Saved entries

[Start of section]

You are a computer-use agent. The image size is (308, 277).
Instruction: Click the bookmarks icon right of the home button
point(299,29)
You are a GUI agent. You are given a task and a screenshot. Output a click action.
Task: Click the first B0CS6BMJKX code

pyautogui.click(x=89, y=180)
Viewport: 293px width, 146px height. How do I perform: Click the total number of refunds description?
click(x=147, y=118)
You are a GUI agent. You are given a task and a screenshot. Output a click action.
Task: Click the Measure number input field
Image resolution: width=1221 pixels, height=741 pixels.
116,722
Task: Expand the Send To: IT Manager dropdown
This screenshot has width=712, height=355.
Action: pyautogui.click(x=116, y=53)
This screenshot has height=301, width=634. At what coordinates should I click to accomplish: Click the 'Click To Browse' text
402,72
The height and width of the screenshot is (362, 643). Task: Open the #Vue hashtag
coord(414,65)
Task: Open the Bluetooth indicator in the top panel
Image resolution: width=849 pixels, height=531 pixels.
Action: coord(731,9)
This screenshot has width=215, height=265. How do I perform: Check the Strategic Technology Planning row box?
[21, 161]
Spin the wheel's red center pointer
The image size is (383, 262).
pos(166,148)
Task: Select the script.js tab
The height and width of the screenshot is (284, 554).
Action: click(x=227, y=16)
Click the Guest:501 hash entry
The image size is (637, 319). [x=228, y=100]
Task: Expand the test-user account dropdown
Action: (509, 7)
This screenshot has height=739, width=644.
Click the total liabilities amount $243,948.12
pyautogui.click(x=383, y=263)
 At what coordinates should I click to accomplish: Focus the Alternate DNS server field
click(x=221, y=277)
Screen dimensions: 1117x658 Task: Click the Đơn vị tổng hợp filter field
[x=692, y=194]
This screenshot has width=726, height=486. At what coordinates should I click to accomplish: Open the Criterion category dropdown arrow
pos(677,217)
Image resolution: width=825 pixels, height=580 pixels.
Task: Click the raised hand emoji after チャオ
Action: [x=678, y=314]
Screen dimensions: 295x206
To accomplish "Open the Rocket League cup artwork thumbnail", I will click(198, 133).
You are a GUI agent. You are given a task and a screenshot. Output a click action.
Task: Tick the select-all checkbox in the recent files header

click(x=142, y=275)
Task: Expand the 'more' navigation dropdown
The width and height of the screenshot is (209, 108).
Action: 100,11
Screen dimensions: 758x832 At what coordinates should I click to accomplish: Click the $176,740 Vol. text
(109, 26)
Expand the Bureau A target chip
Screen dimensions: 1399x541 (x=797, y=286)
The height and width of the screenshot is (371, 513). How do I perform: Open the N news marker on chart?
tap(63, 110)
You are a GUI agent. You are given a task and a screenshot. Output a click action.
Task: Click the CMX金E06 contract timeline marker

[End of section]

— Exercise —
What's needed is a word-for-word copy of the lines from the one holding "The height and width of the screenshot is (371, 513)." through the final line of the data.

— Solution to this task —
The height and width of the screenshot is (371, 513). How do I perform: Open the N news marker on chart?
tap(63, 110)
You are a GUI agent. You are given a task and a screenshot. Output a click action.
Task: Click the CMX金E06 contract timeline marker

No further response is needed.